Alessa Brossmer (DE) and Morten Modin (DK) are holding a pop-up exhibition in Herðubreið’s cinema on Friday May 24, 16:00-18:30. They will present the outcomes of their 2-month residencies at Skaftfell Center for Visual Art.
Light refreshments will be available, and everyone is welcome. There will be a short introduction to the artworks at 17:00.
Morten Modin (b. 1981) is a danish artist whose subject matter is located in a space where the principles of causality are very present but unstable: The work is related to the architectural, emotional and psychological variability of the surroundings, and thus site specific. Morten works with drawings, sculpture and installations, focusing on being bodily present in processes that intertwine the digital and analogue space. At Skaftfell he has mainly been working with large scale drawings.
Morten graduated in 2014 with an MFA from the Royal Danish Art Academy in Copenhagen and has shown his work at Aarhus Fine Art Museum (2014), Kunsthal Nord (2015) and Vejen Fine Art Museum. He received the Carl Nielsen og Anne Marie Carl-Nielsens Reward for his sculptural practice and has been supported by the Danish Art Council, both with working grants and production grants. His residency at Skaftfell is supported by the Nordic-Baltic Mobility Programme.

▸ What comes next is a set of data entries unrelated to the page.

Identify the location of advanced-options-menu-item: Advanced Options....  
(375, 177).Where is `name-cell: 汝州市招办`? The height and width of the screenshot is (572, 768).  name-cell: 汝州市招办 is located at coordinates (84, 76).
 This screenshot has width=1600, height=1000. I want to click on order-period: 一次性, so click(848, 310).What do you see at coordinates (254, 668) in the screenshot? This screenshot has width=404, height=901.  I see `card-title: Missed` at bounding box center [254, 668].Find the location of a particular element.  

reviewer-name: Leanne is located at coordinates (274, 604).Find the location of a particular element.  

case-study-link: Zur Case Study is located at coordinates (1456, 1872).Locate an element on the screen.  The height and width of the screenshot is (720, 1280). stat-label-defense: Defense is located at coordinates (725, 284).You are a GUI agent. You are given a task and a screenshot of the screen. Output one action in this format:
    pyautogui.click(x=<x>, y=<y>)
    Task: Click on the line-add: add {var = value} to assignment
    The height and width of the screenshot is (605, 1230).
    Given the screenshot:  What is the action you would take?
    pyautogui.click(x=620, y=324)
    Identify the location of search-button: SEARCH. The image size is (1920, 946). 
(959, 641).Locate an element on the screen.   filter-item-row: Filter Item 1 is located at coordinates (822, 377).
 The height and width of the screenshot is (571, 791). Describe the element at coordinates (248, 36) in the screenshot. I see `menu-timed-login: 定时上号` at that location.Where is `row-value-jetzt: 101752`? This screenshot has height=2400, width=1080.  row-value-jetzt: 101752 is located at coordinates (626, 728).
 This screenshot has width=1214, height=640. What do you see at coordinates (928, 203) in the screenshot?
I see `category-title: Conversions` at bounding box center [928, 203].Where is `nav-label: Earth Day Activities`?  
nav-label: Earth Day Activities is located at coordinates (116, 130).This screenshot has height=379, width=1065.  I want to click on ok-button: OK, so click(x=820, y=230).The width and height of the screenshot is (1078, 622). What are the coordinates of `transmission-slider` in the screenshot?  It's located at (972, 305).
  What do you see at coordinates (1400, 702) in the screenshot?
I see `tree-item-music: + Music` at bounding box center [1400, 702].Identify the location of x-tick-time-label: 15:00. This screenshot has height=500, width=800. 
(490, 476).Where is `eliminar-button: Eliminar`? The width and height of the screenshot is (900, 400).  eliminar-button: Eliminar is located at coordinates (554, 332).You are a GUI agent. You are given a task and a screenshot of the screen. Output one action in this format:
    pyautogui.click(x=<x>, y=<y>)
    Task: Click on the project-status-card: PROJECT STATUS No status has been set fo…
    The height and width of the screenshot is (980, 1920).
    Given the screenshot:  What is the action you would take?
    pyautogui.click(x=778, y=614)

Alessa Brossmer (b. 1988 in Germany) focuses on medially versatile works at the intersection of architecture and research. She uses photographs to make notes for three-dimensional works, incorporating casts, models, and vinyl. Alessa studied Sculpture at University of Art and Design Halle, and Applied Culture and Media Studies at Merseburg University of Applied Sciences. She has presented her artistic work in exhibitions in Germany and Austria, for example at Bauhaus Dessau, and at Kunstlerhaus Palais Thurn und Taxis in Bregenz. Her residency at Skaftfell is supported by the European Cultural Foundation.
Alessa’s projects in Iceland, ‘GlowInTheDark’ and ‘mission EARTH’, are both based on the forces of nature that can be experienced intensely on this North Atlantic island. Due to its location, Iceland is impacted by geological events provoked by ice and fire. The island’s rock formations are both witnesses and outcomes of these events and therefore they were chosen as the main actors of ‘GlowInTheDark’ and ‘mission EARTH’.
Image: Morten Modin, ‘Kitchen table issues and mountains’, 2019.